# proof of no claims bonus



## dave28 (15 May 2009)

Am I right in saying that my insurance company / broker is obliged to post out a document one month prior to renewal date proving that the insured has had no claim ?
This is the second year that my broker has not provided such a document, they only sent out a letter with my new quote.
If I am right, is there somewhere I can report this eg regulator ?
If I'm wrong, apologies.
Dave


----------



## Ed054 (16 May 2009)

I think it is 15 working days .
But they are supposed to issue the renewal documents from the insurance company to you and this should include the proof of No Claims Bonus


----------



## Bar101 (16 May 2009)

The Financial Regulator is the person to complain to as they regulate both Insurance Companies and their Intermediaries. However a call/letter to your Insurance company will generate a quicker response. This is basically "sharp practice" by the Broker and the Insurance Company will not want the grief from the Regulator. 
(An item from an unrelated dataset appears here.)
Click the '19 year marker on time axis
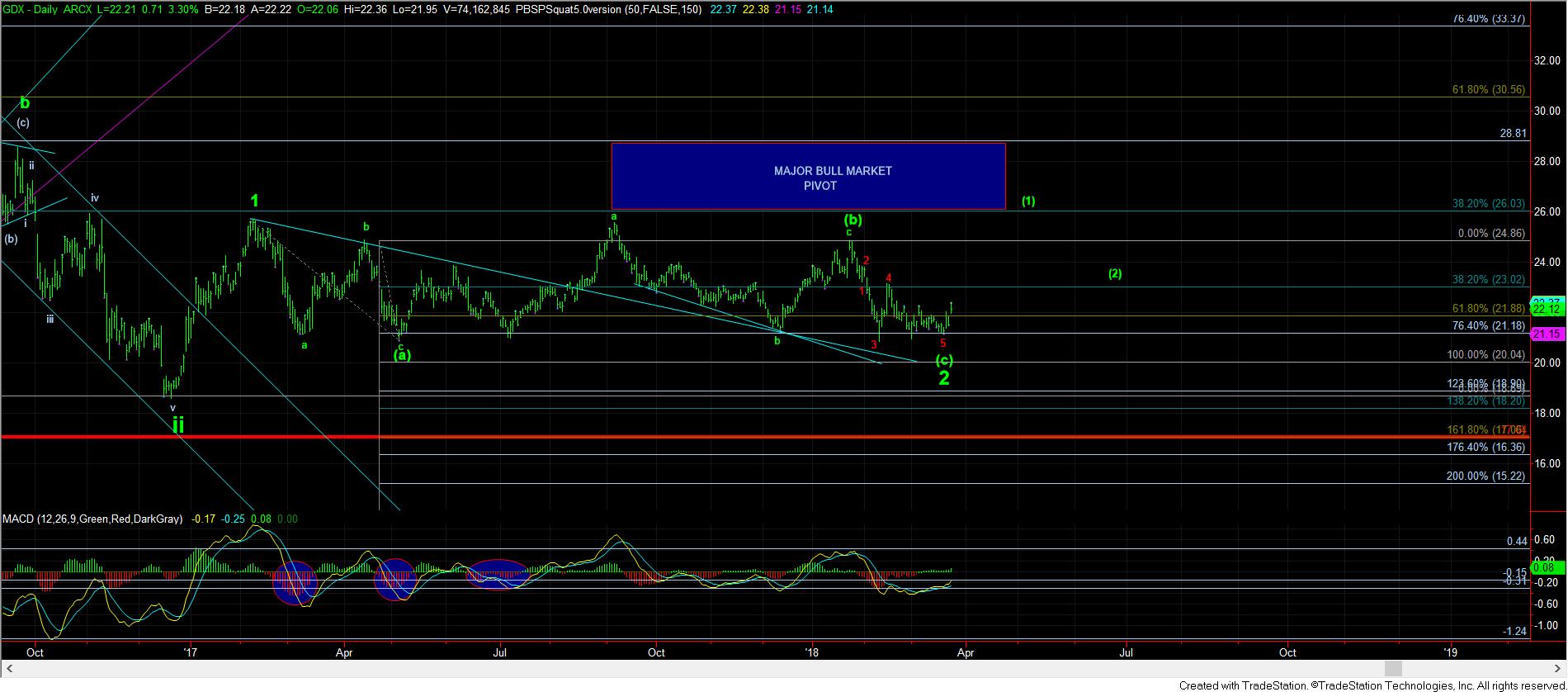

In any case you only need the letter as proof of your NCD if you want to accept a different policy elsewhere. As a first step do your comparison shopping..
www.theaa.ie
www.123.ie
[broken link removed]
[broken link removed]


If you find a better quote elsewhere then go back to your Broker and ask them to match/better it. If you don't find a better quote then your Broker would appear to be doing their job. But don't let them away with not sending the NCD letter.


----------



## dave28 (16 May 2009)

Thank you for the advice, much appreciated
Dave


----------